Vi è mai capitato di dimenticare il pranzo e trovarvi circondati solo da prese elettriche? Beh, in un futuro non troppo lontano, questo potrebbe non essere più un problema. Grazie all’elettrobiologia, gli scienziati stanno aprendo la strada a un mondo in cui le cellule potrebbero fare il pieno di energia direttamente dalla corrente elettrica.
Preparatevi a un viaggio nel futuro dove la biologia incontra l’elettricità, e il vostro corpo potrebbe diventare l’ultimo gadget ricaricabile. No, sul serio: prima di cestinare l’articolo a causa del suo incipit provocatorio, guardate cosa stanno studiando.
Quando la biologia incontra l’elettricità: una storia d’amore inaspettata
Immaginate di essere una cellula. La vostra vita ruota attorno all’ATP, adenosina trifosfato, la molecola fondamentale per le reazioni cellulari, la principale forma di accumulo di energia immediatamente disponibile per gli organismi viventi. Praticamente, la moneta energetica del mondo microscopico, con lei paghiamo tutto ciò che facciamo.
Finora, per ottenerla, avete dovuto affidarvi al cibo: complessi processi metabolici, zuccheri, e un sacco di lavoro. Oggi, metaforicamente parlando gli scienziati hanno fatto alle cellule una proposta allettante: “che ne dici di fare il pieno direttamente dalla presa?”
Questo, in estrema sintesi, è ciò che l’elettrobiologia sta cercando di realizzare. E no, non stiamo parlando di infilare un caricatore USB nel vostro orecchio (per ora).
Il ciclo AAA: non è solo per le batterie del telecomando
Al centro di questa ricerca (che vi linko qui) c’è quello che gli scienziati hanno soprannominato, con un tocco di umorismo nerd, il ciclo AAA (acido/aldeide ATP). Non è la sigla delle pile alcaline, ma di un ingegnoso sistema di 3-4 enzimi che fanno un lavoro straordinario: trasformare l’elettricità direttamente in ATP.
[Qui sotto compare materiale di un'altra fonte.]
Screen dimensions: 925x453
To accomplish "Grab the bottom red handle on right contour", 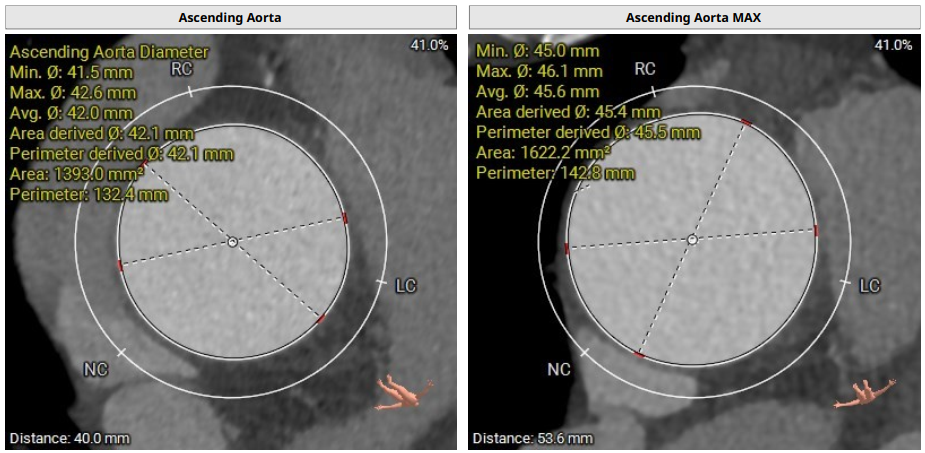I will (639, 354).
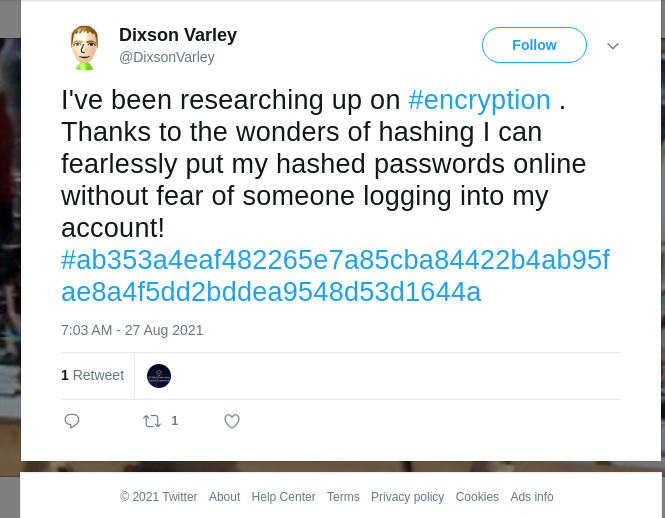View the 1 Retweet list
This screenshot has width=665, height=518.
click(x=92, y=375)
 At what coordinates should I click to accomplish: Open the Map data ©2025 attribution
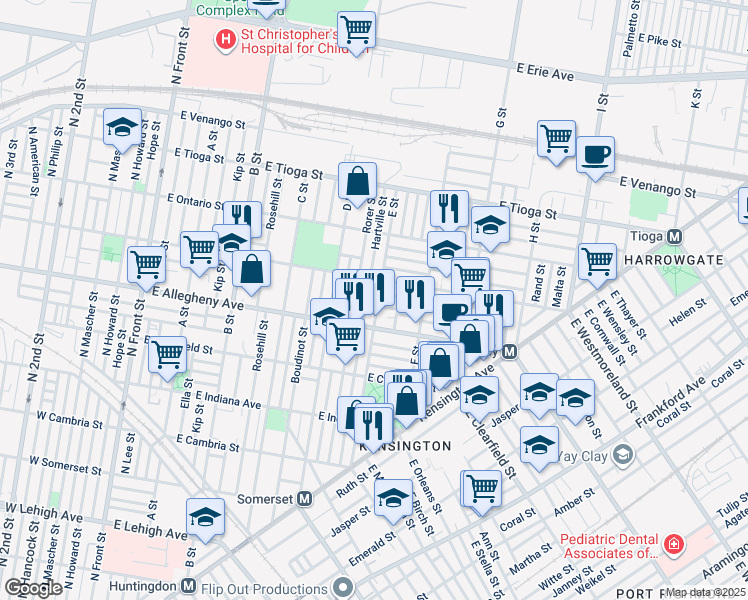[x=706, y=593]
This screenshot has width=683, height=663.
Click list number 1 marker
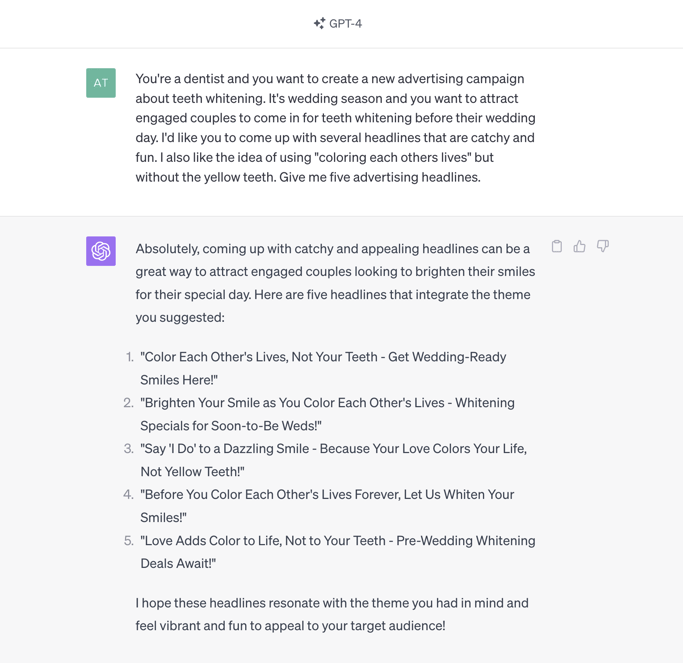[x=129, y=357]
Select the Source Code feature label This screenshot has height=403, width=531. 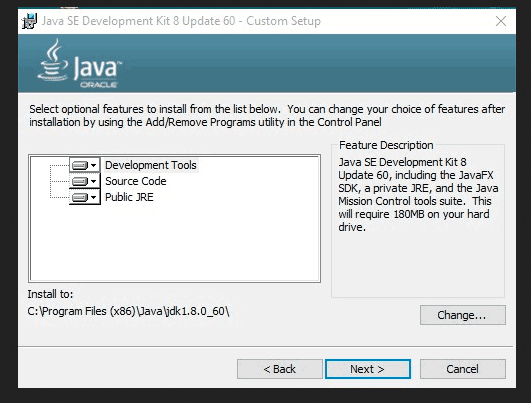136,181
Il processo avviene a -0,6 V rispetto a un elettrodo standard a idrogeno (SHE), ed è compatibile con i processi biologici di trascrizione/traduzione come la sintesi di RNA e proteine dal DNA.
Estratto dallo studio.
In altre parole, queste cellule stanno imparando a parlare il linguaggio dell’elettricità, e lo stanno traducendo in biologia pura. È come se stessimo insegnando ad uno smartphone a produrre proteine invece di notifiche.
Elettrobiologia: niente membrane, niente problemi
Uno degli aspetti più interessanti di questo sistema è che non dipende da membrane cellulari. Per chi non è un biologo, questo è un po’ come dire che non avete bisogno di una casa intera per cucinare, ma solo di un fornello portatile. Rende tutto molto più semplice, soprattutto quando si parla di biologia sintetica in vitro.
Pensate alle possibilità: laboratori che producono farmaci alimentati direttamente dalla rete elettrica, o computer a DNA che funzionano a batteria. È come se stessimo dando alla vita stessa un aggiornamento del firmware (sperando che non vada in crash come gli 8,5 milioni di computer in questi giorni).
Passami la Powerbank
Ora, prima che iniziate a sognare di ricaricarvi come il vostro smartphone, facciamo un passo indietro. Siamo ancora lontani dal poter “attaccare la spina” agli esseri umani, ma le implicazioni dell’elettrobiologia sono comunque strabilianti.
Immaginate biocomputer alimentati direttamente dalla rete elettrica. Organi artificiali che non hanno bisogno di un flusso sanguigno per funzionare. Fabbriche microscopiche di farmaci che producono medicine su richiesta, alimentate da una semplice batteria.
È un salto concettuale enorme. Stiamo parlando di bypassare miliardi di anni di evoluzione e dire alla vita: “tieni, prova questa nuova fonte di energia”. Come se facessimo sedere un cavernicolo in una Tesla. Cosa potrebbe andare storto?
Elettrobiologia, un assaggio del futuro
Mentre gli scienziati continuano a esplorare le possibilità dell’elettrobiologia, fantasticherò su un futuro in cui la frase “mi sento scarico” assume un significato completamente nuovo.
Nel mentre, comunque, mi attengo al buon vecchio pranzo tradizionale. Dopotutto, una pizza è ancora più appetitosa di un caricabatterie. Almeno a Napoli, perdonate il luogo comune.